Ransomware isn’t really a problem, is it?

Even the news channels don’t make a big deal about cyberattacks these days. It’s happening all the time.

It’s incredible how many people don’t recognize that there is a war going on right now between hackers and organizations with any kind of IT hardware. 

And when I say hackers, I don’t mean teenagers working late into the night on their laptops. I’m talking about organized criminal hacking groups; I’m talking about nation-states attacking other nation-states; I’m talking about individuals who can access Ransomware as a Service (RaaS) modules to attack the company of their choice. 

It’s also quite easy for hackers who have accessed the computing platform of one company to access the servers of any organizations that supply that first company or buy from that first company if it has that kind of integration in place. These are mildly referred to as ‘supply chain breaches.’

Even the news channels don’t make a big deal about cyberattacks these days. It’s happening all the time.

Vulnerable Points

The other issue is that it’s not just an IT problem. Yes, of course, it is a major issue for IT departments. Unfortunately for them, these days, they don’t know all the applications used by their organization’s employees. 

With the growth in cloud software and people working from home, organizations are seeing an increase in shadow IT—small apps that people use to make their jobs easier that are unknown to the IT team and are, therefore, not as secure as the software the IT team knows about.

There’s also an issue with Internet of Things (IoT) devices used in organizations. They are notoriously insecure, with many devices still using their default password. Hackers can access those devices, the corporate network, and the mainframe.

All staff need to be trained on the issue of ransomware and data breaches. After all, the staff will be impacted when the IT infrastructure goes down, and they can’t do their job until the business continuity plan can be put into operation. It’s ordinary employees who will click on phishing emails without thinking, open attachments containing malware, or click on links that take them to websites that automatically cause them to download some kind of malware. And so the attack on your mainframe begins.

A Heavy Mantle

Importantly, the Chief Financial Officer (CFO) will be responsible for releasing the funds to pay the ransom and will be called to account by the senior staff when customers whose personal data has been stolen need compensation. 

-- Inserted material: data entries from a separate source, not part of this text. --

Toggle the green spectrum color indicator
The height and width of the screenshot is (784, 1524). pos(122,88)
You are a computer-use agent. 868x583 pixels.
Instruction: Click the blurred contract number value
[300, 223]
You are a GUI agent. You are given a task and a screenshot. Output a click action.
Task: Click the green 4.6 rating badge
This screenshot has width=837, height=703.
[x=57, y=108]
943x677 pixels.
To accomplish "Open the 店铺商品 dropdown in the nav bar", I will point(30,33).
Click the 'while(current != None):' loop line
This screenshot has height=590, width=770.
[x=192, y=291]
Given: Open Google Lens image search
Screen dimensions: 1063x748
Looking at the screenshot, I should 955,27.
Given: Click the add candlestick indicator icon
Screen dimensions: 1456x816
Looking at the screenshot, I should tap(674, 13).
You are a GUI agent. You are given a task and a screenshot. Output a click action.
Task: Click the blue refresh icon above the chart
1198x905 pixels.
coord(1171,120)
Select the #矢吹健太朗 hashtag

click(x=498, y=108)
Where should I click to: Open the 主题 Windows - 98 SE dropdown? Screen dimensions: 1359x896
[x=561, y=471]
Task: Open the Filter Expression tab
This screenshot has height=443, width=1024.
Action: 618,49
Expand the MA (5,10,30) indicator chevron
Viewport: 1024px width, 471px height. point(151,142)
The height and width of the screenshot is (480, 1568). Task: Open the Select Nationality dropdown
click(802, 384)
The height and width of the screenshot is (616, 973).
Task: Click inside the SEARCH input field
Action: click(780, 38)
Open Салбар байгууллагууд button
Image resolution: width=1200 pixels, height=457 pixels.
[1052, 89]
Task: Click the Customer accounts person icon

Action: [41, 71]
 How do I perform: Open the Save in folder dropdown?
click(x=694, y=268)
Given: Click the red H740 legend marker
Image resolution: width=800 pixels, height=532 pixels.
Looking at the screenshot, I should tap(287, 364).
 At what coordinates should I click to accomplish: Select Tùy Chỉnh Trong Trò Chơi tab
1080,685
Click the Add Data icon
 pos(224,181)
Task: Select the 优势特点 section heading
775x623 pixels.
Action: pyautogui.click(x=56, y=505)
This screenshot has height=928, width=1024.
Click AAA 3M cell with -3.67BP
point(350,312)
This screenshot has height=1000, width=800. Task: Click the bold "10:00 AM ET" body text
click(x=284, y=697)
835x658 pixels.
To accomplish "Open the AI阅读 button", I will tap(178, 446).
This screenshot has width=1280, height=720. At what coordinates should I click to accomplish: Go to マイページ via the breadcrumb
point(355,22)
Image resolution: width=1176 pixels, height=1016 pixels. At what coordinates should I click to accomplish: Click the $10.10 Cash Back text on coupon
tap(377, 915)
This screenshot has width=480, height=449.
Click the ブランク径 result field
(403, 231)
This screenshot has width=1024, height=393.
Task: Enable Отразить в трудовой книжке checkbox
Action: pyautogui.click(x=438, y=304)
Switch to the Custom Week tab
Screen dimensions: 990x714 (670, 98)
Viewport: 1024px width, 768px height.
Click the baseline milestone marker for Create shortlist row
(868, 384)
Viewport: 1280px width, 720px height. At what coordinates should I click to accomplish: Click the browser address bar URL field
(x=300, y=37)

The CFO will be responsible for paying fines because their organization wasn’t compliant with the regulations that apply to their industry. The CFO will also have to explain how much company money has been spent on lawyers trying to defend a raft of litigation that can follow a data breach. 

CFOs must play a significant role in ensuring that their organization is compliant and that all possible defences are in place.

Behind the Curtain

So, how bad is a data breach? How much do bad actors demand in ransom? How much will an organization lose in terms of customers? And how long does it take to discover that your organization is under attack?

The IBM Cost of a Data Breach Report 2024 can give us some answers.

Breach Costs

Many people think that the cost of a data breach isn’t much. Yet the report reveals staggering numbers:

• The global average cost of a data breach in 2024 was US$4.88m, a 10% increase over the previous year. 
• The USA had the highest average cost, at US$9.36m.
• Healthcare is still the costliest in terms of a data breach at US$9.77m. 
• The financial sector is the second most costly at US$6.08m. 
• The Industrial averages a cost of US$5.56m per attack.

In addition to quantifiable financial losses, costs from lost business and post-breach response rose nearly 11% over the previous year, contributing to the significant rise in overall breach costs. 

Lost business costs include revenue loss due to system downtime, lost customers, and reputation damage. Post-breach costs can include the expense of setting up call centres and credit monitoring services for impacted customers and paying regulatory fines.

Identify and Contain Breaches

You might think that if you’re being hacked, you’ll know about it immediately, or indeed, early the following morning at least. Is that true?

The average time to identify and contain a breach was 258 days.

The report found that the average time to identify and contain a breach was 258 days. The average mean time to identify (MTTI) an attack was 194 days, and the mean time to contain (MTTC) an attack was 64 days. 

However, breaches involving stolen or compromised credentials took the longest to identify and contain any attack vector: 292 days. Similar attacks that involved taking advantage of employees and employee access also took a long time to resolve. For example, phishing attacks lasted an average of 261 days, while social engineering attacks took 257 days.

Some suggest that mainframes are exempt from hacking and are cavalier about gaining access. However, how-to videos and guides indicate that a person with skills can hack a mainframe in five to thirty minutes. Your company wouldn’t even know for almost a year.

Take Action

The report should act as a wake-up call to all organizations and all sites that are not absolutely up to date with their defences. An immediate, responsible response should include every division of each organization, confirming 100% compliance with all the regulations that affect their industry. 

Businesses also need to follow the recommendations of organizations such as NIST, the US-based National Institute of Standards and Technology. Consider sending employees to mainframe penetration testing classes and preparing a breach response team. The US Federal Trade Commission also offers businesses a data breach response guide.

Everyone in an organization, starting with the C-suite, must recognize and stay alert to data breaches and ransomware as serious, expensive, and long-lasting problems.